Trent University Professor Bryan Palmer Launches
New Book Exploring Impact of 1960s: Rebellions on the Canadian Identity
FOR IMMEDIATE RELEASE
Just How Rebellious Were Canadians in the 1960s?
And What Lasting Effects Did That Rebellion
Have On Canadians’ Sense Of Self?
Wednesday, April 8, 2009, Peterborough
The social and cultural effects resulting from the tumultuous events
of the 1960s is the focus of a new book just published by Trent
University professor and Canada Research Chair Dr. Bryan Palmer
entitled Canada’s 1960s: The Ironies of Identity in a Rebellious Era.
Focusing on the major movements and personalities of the time, as
well as the lasting influence of the period, Canada’s 1960s
examines the legacy of this rebellious decade’s impact on
contemporary notions of Canadian identity.
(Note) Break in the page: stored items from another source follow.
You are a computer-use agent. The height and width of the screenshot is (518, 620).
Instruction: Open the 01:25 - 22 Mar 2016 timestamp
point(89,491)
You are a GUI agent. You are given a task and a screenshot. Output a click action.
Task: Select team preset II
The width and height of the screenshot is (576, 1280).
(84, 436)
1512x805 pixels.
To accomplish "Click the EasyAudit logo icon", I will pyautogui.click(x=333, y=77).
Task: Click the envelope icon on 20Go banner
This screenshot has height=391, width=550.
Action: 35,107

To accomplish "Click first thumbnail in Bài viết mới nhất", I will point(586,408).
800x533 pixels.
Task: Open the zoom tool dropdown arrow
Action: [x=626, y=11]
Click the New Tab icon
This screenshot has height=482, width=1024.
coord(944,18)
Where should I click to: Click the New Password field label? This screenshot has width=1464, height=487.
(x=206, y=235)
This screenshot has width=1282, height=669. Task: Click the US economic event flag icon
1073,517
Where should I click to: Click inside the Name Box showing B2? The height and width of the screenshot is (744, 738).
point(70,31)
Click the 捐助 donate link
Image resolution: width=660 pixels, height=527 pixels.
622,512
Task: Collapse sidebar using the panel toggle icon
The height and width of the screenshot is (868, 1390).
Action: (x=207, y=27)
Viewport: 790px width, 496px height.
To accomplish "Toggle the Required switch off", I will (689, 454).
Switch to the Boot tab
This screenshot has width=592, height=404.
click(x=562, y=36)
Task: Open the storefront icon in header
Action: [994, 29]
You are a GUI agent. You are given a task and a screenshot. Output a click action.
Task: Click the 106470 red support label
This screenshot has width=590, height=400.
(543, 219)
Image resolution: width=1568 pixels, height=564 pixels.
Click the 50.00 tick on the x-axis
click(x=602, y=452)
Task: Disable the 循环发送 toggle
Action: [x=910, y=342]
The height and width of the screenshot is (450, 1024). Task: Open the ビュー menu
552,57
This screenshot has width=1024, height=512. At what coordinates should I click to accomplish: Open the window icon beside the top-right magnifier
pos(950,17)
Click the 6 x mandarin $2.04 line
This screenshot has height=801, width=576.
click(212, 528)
Prof. Palmer, who is
also chair of Trent’s Canadian Studies Department, demonstrates
through this book how after massive postwar immigration, new
political movements, and at times violent protest, Canada could no
longer be viewed in the old ways. National identity, long rooted in
notions of Canada as a white settler Dominion of the North, marked profoundly by its
origins as part of the British Empire, had become unsettled.
Concerned with how Canadians entered the Sixties relatively secure in their national (if
mythical) identities, Prof. Palmer explores the forces that contributed to the post-1970
uncertainty about what it is to be Canadian. Tracing the significance of dissent and
upheaval among youth, trade unionists, university students, Native peoples, and
Québécois, Prof. Palmer shows how the Sixties ended the entrenched, nineteenth-century
notions of Canada. The irony of this rebellious era, however, was that while it promised so
much in the way of change, it failed to provide a new understanding of Canadian national
identity. A compelling and highly accessible work of interpretive history, Canada's Sixties
is the book of the decade about an era many regard as the most turbulent and significant
since the years of the Great Depression and World War II.
-30-
For further information, please contact Professor Bryan Palmer, chair of the
Canadian Studies Department at (705) 748-1011, ext. 6061.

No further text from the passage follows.